Dev Patel plays Srinivasa Ramanujan, who grew up in British India with a spotty education but, around the age of 11, emerged as a mathematical prodigy. In his early 20s his hand-scrawled equations earned him a place at Trinity College, Cambridge, in England, under the tutelage of the eminent G.H. Hardy (Jeremy Irons). Despite entrenched racial and class bias, Ramanujan became one of the most celebrated fellows at Trinity since (the movie tells us) Sir Isaac Newton. Both their original notebooks are enshrined on campus.
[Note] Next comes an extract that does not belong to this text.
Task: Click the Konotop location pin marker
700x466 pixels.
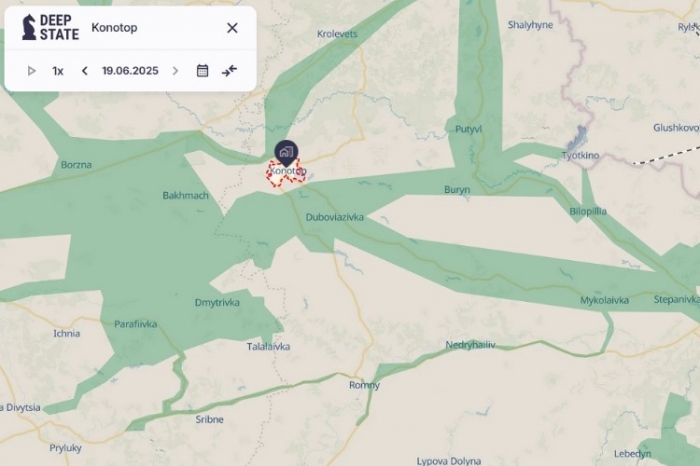Action: (286, 153)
The best part of writer-director Matthew Brown’s straightforward drama is the dynamic between the main characters: Hardy’s grouchy atheism versus Ramanujan’s religious devotion, the professor’s intellectual rigor versus the student’s near-magical flashes of inspiration. The two become so close that Hardy counted his collaboration with Ramanujan to be his greatest achievement.
Irons is fine as the tweedy Hardy — all cardigans, pipes and brollies — and the strong support cast includes Toby Jones as number theorist John Littlewood and Jeremy Northam as Bertrand Russell. The film’s British sequences look handsome, while its scenes in India pop with color.
Patel, however, simply isn’t right for the role of Ramanujan. From his breakout film, “Slumdog Millionaire” (2008), through the two “Best Exotic Marigold Hotel” movies, Patel has played the same role: a young Indian brimming with sincerity, enthusiasm and Western aspirations. He plays it again here, but Ramanujan was also a possibly unparalleled genius. Patel never communicates the kind of mental intensity we’d expect from a man who could whip up impossibly complex formulae in his head.
“The Man Who Knew Infinity” shines a welcome light on a lesser-known figure in mathematics, but it isn’t as illuminating as it could have been.